This article focuses on the YOLO model and YOLOX is a fundamental model in the project, and is compared with other models (e.g., SSD, CenterNet, and other YOLO versions). According to the data presented in Table 2, it is evident that YOLOX exhibits superior speed performance compared to alternative models (baseline: FPS). The YOLOX model shows a recognition accuracy that surpasses the YOLO V4 model by 6.2 percent, and demonstrates superior performance compared to other existing models. The YOLOX model displays suboptimal recognition outcomes for small targets due to its tendency to prioritize the prediction of larger targets at higher levels while neglecting the accurate prediction of smaller targets. Despite the somewhat lower FPS achieved with the YOLOX model, it remains a highly promising approach. The YOLOX algorithm presents several benefits and holds potential for practical implementations due to its straightforward architecture, rapid processing capabilities, high precision, and efficient memory utilization.

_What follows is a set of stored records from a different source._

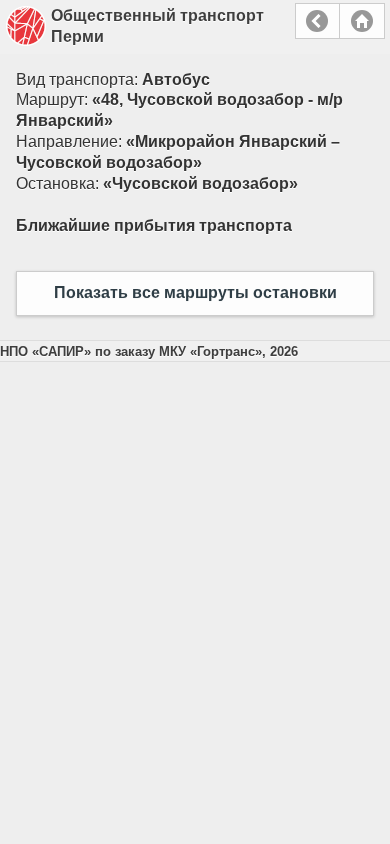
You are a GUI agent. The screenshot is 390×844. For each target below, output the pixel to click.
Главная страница (362, 21)
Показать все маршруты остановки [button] (195, 292)
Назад (317, 21)
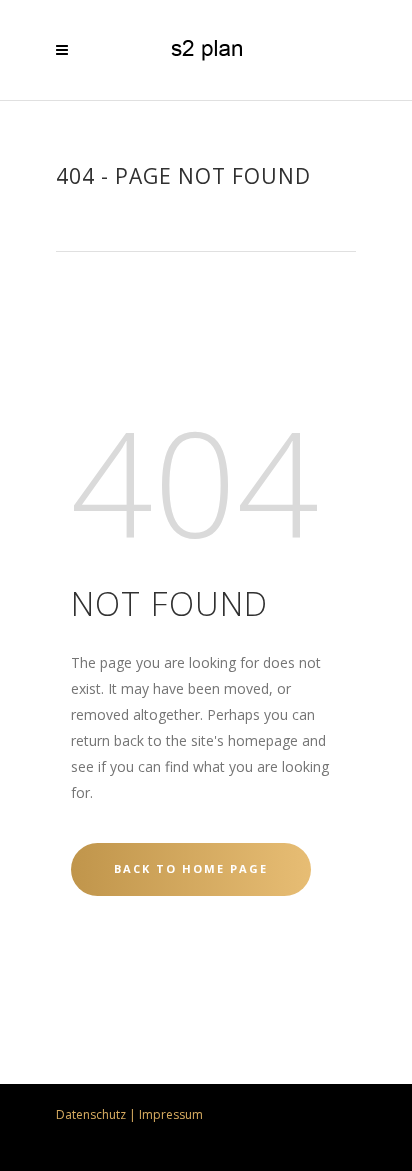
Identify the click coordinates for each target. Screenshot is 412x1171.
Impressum (171, 1114)
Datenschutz (91, 1114)
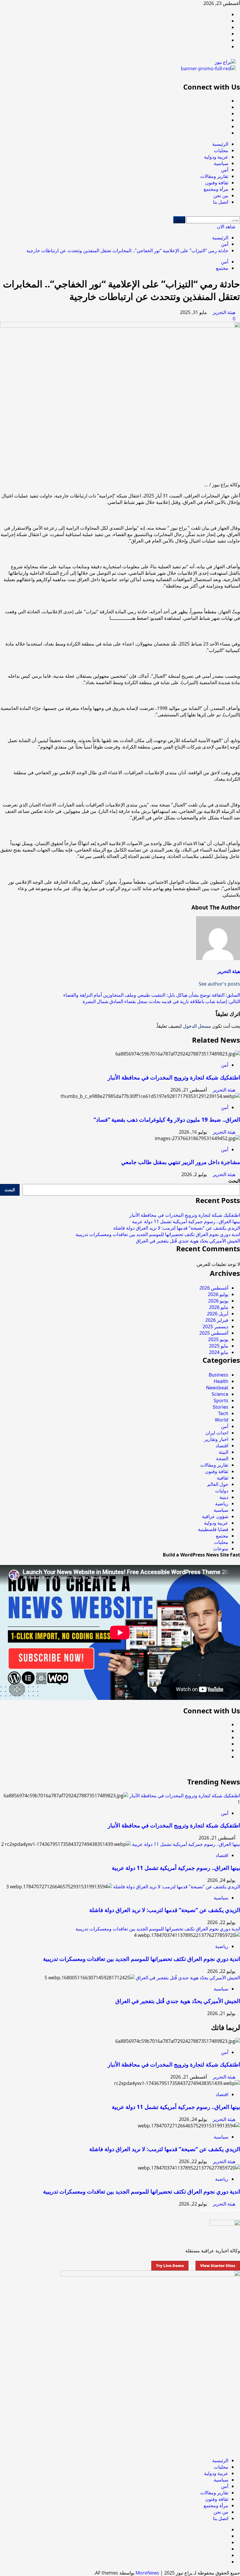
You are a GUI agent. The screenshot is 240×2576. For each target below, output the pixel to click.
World (221, 1420)
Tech (223, 1413)
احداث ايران (216, 1432)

In this article, a UAV is employed to capture the testing photographs with the purpose of assessing the viability of the platform migration application. Figure 8 shows the multi-object recognition based on the UAV’s perspective. From the standpoint of a UAV, it is possible to precisely monitor the movements of USVs from various vantage points. Additionally, the presence of other ships in motion near the unmanned vessel, as well as stationary obstructions like buoys, quayside barges, and moored ships, may be reliably detected and identified. The cooperative USV-UAV’s perception system is highly successful in identifying even the smallest pixels in the distance of the image, including buoys and ships. This ensures the system’s effectiveness in covering the entire water region. Figure 9 demonstrates the multi-object recognition from the USV’s perspective. From this standpoint, the USV possesses the capability to effectively detect and classify diverse forms of impediments in its vicinity. Furthermore, it can precisely discern the movements of individuals situated beside the vessel. Nevertheless, the current perspective of the USV lacks sufficient breadth to adequately monitor diverse barrier conditions in every direction. Hence, the approach that relies on the cooperative USV-UAV system can effectively facilitate the comprehensive detection of expansive maritime regions by unmanned ships at sea. This approach holds resemblance to the concept of bird’s-eye view (BEV) technology, employed in autonomous driving systems.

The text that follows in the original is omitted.